How to enable building of iptable_raw.ko

Goerge255 · November 27, 2019, 10:38am

When building the mainstream OpenWrt, the iptable_raw.ko kernel installable module is not built and consequently the RAW table is not available in iptables.

How to enable the building of iptable_raw.ko ?

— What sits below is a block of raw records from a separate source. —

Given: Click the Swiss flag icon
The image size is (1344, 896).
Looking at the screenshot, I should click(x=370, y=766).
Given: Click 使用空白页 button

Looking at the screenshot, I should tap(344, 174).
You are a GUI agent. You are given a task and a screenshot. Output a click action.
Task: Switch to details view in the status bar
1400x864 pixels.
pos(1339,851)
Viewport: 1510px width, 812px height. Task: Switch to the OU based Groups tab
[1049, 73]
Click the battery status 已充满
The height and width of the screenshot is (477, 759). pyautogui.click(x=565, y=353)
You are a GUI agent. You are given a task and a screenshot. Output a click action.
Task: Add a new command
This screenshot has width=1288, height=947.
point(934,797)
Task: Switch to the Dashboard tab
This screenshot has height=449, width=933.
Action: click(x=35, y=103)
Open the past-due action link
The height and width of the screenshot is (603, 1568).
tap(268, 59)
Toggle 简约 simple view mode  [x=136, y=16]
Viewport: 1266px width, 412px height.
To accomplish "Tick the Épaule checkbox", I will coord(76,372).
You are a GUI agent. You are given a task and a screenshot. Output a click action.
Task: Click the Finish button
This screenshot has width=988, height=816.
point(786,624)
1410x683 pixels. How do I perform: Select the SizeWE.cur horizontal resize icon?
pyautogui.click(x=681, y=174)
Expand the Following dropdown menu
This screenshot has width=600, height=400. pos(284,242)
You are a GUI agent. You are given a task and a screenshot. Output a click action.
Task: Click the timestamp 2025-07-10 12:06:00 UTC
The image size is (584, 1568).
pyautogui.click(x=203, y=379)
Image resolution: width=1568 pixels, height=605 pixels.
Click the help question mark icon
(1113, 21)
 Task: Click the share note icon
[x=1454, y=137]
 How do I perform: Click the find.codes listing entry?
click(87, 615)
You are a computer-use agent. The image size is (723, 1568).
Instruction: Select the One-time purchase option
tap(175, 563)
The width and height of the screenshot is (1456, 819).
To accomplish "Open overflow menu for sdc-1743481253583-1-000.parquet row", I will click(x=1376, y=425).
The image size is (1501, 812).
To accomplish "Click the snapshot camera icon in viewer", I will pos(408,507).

juppin · November 27, 2019, 11:43am

Edit:
There is already a KernelPackage for iptable_raw, it´s called ipt-raw and can be installed with opkg update && opkg install kmod-ipt-raw.

github.com

openwrt/openwrt/blob/master/package/kernel/linux/modules/netfilter.mk#L461


      
          	CONFIG_IP_VS_SH_TAB_BITS=8 \
          	CONFIG_IP_VS_NFCT=y \
          	CONFIG_NETFILTER_XT_MATCH_IPVS
            FILES:=$(foreach mod,$(IPVS_MODULES),$(LINUX_DIR)/net/netfilter/$(mod).ko)
            $(call AddDepends/ipt,+kmod-ipt-conntrack,+kmod-nf-conntrack)
          endef
          
          define KernelPackage/nf-ipvs/description
           IPVS (IP Virtual Server) implements transport-layer load balancing inside
           the Linux kernel so called Layer-4 switching.
          endef
          
          $(eval $(call KernelPackage,nf-ipvs))
          
          
          define KernelPackage/nf-ipvs-ftp
            SUBMENU:=$(NF_MENU)
            TITLE:=Virtual Server FTP protocol support
            KCONFIG:=CONFIG_IP_VS_FTP
            DEPENDS:=kmod-nf-ipvs +kmod-nf-nat +kmod-nf-nathelper
            FILES:=$(LINUX_DIR)/net/netfilter/ipvs/ip_vs_ftp.ko

If you are building the image by yourself you have to enable PACKAGE_kmod-ipt-raw.

Old post:
You need to add the apropriate KernelPackage definition to:

github.com

openwrt/openwrt/blob/master/package/kernel/linux/modules/netfilter.mk


#
# Copyright (C) 2006-2023 OpenWrt.org
#
# This is free software, licensed under the GNU General Public License v2.
# See /LICENSE for more information.
#

NF_MENU:=Netfilter Extensions
NF_KMOD:=1
include $(INCLUDE_DIR)/netfilter.mk


define KernelPackage/nf-reject
  SUBMENU:=$(NF_MENU)
  TITLE:=Netfilter IPv4 reject support
  KCONFIG:= \
	CONFIG_NETFILTER=y \
	CONFIG_NETFILTER_ADVANCED=y \
	$(KCONFIG_NF_REJECT)

This file has been truncated. show original

Probably this helps you:

Goerge255 · November 27, 2019, 11:33pm

I did opkg update && opkg install kmod-ipt-raw and indeed the iptable_raw.ko was installed but its file version does not match my Linux version v4.14.151.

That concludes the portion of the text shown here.